§ **DATASET**:
►

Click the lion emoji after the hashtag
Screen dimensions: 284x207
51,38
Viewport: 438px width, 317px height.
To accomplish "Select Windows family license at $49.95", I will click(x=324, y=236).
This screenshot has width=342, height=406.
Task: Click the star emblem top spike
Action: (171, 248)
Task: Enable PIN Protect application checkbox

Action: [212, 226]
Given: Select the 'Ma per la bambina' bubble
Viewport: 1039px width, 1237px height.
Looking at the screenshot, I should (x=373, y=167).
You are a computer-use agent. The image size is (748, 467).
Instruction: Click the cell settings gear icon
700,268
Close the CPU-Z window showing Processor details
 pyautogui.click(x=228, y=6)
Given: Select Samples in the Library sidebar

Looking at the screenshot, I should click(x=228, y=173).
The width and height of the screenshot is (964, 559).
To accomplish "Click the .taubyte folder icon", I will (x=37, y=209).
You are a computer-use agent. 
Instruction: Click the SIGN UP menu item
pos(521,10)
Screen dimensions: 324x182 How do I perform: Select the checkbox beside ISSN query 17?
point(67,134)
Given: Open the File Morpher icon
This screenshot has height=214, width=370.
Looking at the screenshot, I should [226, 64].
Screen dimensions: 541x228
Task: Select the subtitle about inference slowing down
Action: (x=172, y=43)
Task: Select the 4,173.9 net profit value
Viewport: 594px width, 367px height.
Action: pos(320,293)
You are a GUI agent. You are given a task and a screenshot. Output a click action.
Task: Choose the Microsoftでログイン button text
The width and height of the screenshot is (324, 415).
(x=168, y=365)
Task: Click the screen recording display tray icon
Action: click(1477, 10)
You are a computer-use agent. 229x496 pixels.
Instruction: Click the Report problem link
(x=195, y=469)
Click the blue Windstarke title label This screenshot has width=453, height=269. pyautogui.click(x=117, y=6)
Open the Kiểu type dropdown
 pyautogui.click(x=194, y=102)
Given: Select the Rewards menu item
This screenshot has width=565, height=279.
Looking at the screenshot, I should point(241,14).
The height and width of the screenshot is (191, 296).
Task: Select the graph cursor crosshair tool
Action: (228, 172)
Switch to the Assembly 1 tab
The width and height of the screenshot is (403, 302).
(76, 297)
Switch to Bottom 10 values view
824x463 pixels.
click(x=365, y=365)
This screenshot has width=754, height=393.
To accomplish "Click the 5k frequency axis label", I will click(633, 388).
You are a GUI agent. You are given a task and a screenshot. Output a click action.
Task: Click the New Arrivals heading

◄

§ **REQUIRED TASK**: Update the lines from the start through the line containing "Looking at the screenshot, I should (x=373, y=167)." by changing every "Viewport" to "Display area" and leaving everything else the same.

§ **THE RESPONSE**:
Click the lion emoji after the hashtag
Screen dimensions: 284x207
51,38
Display area: 438px width, 317px height.
To accomplish "Select Windows family license at $49.95", I will click(x=324, y=236).
This screenshot has width=342, height=406.
Task: Click the star emblem top spike
Action: (171, 248)
Task: Enable PIN Protect application checkbox

Action: [212, 226]
Given: Select the 'Ma per la bambina' bubble
Display area: 1039px width, 1237px height.
Looking at the screenshot, I should (x=373, y=167).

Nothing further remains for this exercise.